Mickey Wright led this tournament by five after the first round in 1961.
“I don’t know what golf course In Gee is playing,” defending champion Nelly Korda said after finishing her round of 71.
Chun was playing the same course as everyone else — one that went through a full restoration last year. There was heavy rain in the area overnight and more precipitation during play Thursday morning. That softened the course but also made Congressional’s length — 6,809 yards for this first round — more of a factor.
No big deal for Chun, a two-time major winner.
“The course, after a lot of rain, feels longer,” the 27-year-old South Korean said. “At the same time, greens were softer. So I think it was just a balance.”
Although there was plenty of golf left to play, Chun's big lead certainly turned heads.
“I can’t stop staring at the leaderboard,” Justin Thomas tweeted. “Leading by 7 halfway thru day 1!!!!”
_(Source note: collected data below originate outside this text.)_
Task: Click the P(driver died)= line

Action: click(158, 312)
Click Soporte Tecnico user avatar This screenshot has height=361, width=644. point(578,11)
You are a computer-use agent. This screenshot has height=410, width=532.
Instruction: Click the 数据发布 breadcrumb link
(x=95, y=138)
Pornanong Phatlum and Hye-Jin Choi shot bogey-free rounds of 69 to cut Chun's lead to five, but that was still a big enough advantage to tie Wright's mark. The 1961 tournament was one of a record four victories by Wright at this event. Chun is trying for her first.
Chun did set a major championship record — for men or women — when she won the Evian Championship in 2016 at 21 under. She also won the U.S. Women’s Open the previous year.
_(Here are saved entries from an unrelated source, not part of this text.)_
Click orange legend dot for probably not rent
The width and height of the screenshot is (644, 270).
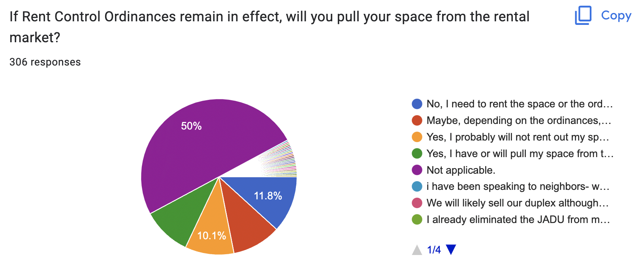pyautogui.click(x=417, y=137)
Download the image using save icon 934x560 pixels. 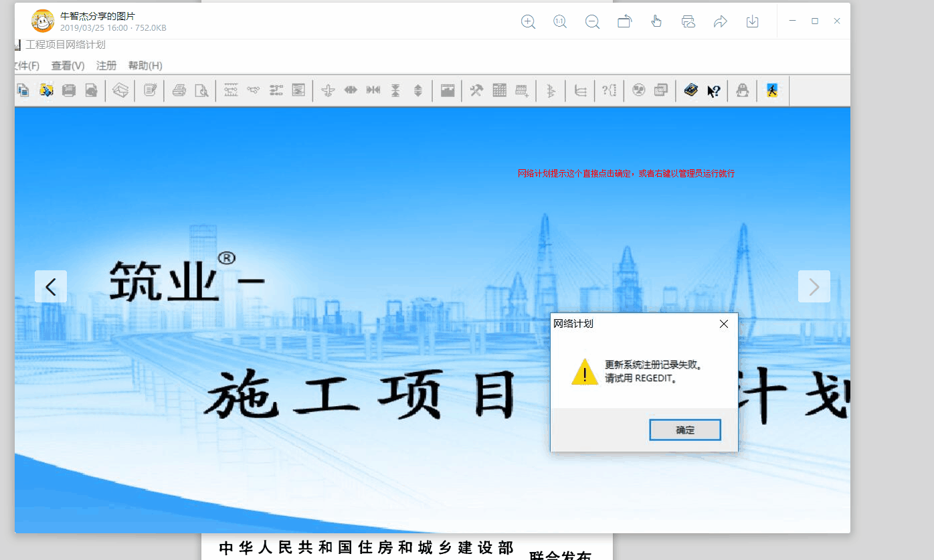(753, 21)
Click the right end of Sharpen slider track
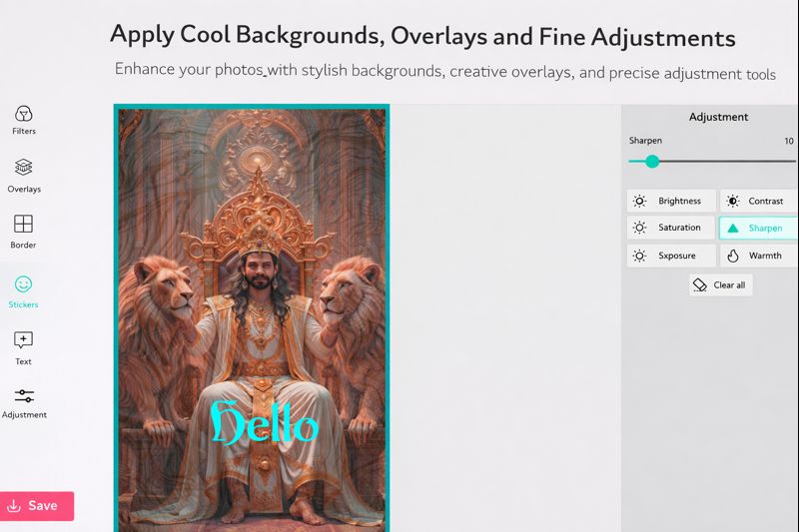 pyautogui.click(x=793, y=161)
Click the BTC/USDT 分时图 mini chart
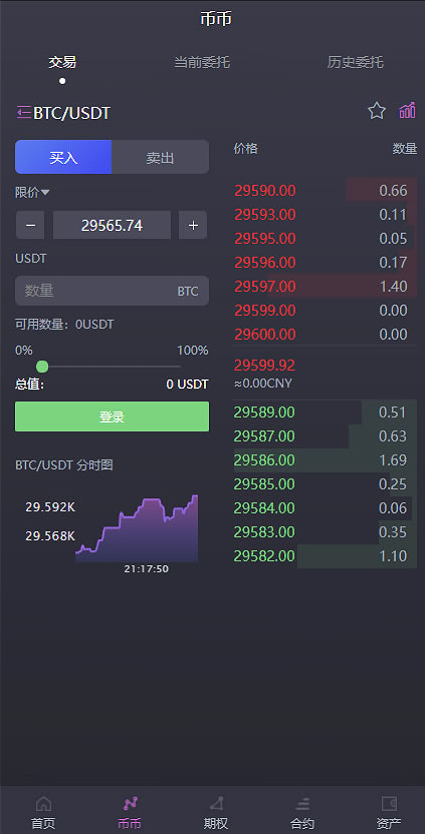This screenshot has height=834, width=425. coord(137,529)
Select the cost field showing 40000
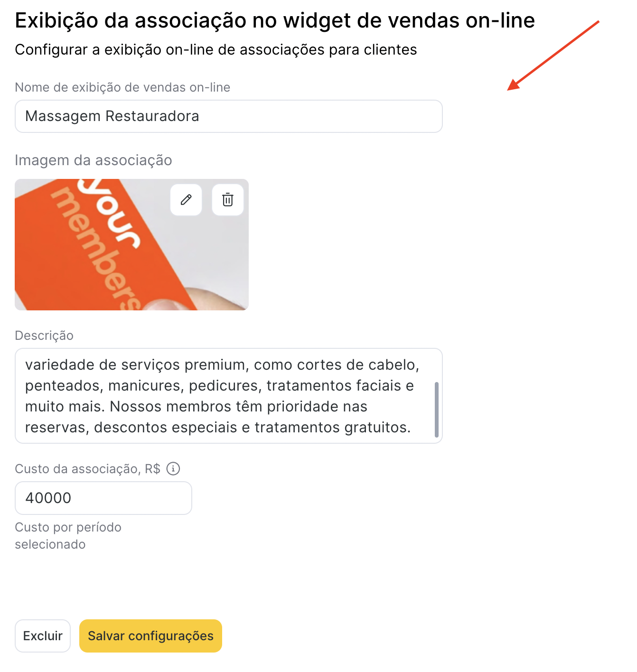637x672 pixels. tap(103, 498)
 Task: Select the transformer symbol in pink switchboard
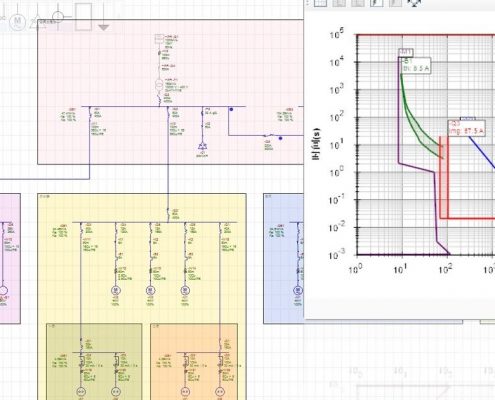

Paula Reto and Jennifer Chang were at 2 under. Korda and playing partner Brooke Henderson were part of a nine-player group at 1 under. One example of how challenging the course was: Korda hit driver, hybrid and 7-wood while making par on the 587-yard ninth hole.
“That’s the longest par 5 I’ve ever played,” she said. “I was happy to play the front nine even.”
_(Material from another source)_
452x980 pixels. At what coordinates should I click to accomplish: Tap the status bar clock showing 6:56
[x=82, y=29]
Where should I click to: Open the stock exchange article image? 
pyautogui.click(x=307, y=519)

Chun, who started on the back nine, birdied Nos. 15, 16, 17 and 18. After a bogey on No. 1, she rebounded with three more birdies in a row.
Chun hit all 14 fairways and said she passed the time by discussing non-golf topics with caddie Dean Herden.
“We talk about the kiwis because I love to eat kiwis on the course,” she said. “It’s really tough to find a good kiwi from the supermarket. Luckily, we have a good Korean supermarket near here, so I got a good gold kiwi from there.”
If Chun keeps playing like this, she might find it easy to relax on the course, but she'll have a talented group of challengers chasing her. Jennifer Kupcho, who won her first major at the Chevron Championship earlier this year, was 1 under. Phatlum's impressive round included an ace on the 199-yard second.
Inbee Park, Lydia Ko and world No. 1 Jin Young Ko all shot 72, one stoke better than U.S. Women's Open champ Minjee Lee.
In fact, if not for Chun, a lot of players could feel pretty close to the lead.
“I feel like I played really well. The course is really hard,” Kupcho said. “I don’t really know how In Gee is 8 under right now. That’s definitely an outlier.”
NOTES: Emma Talley (78) finished while putting with a wedge after her putter was damaged during the round. ... Lizette Salas and Cristie Kerr both shot 80.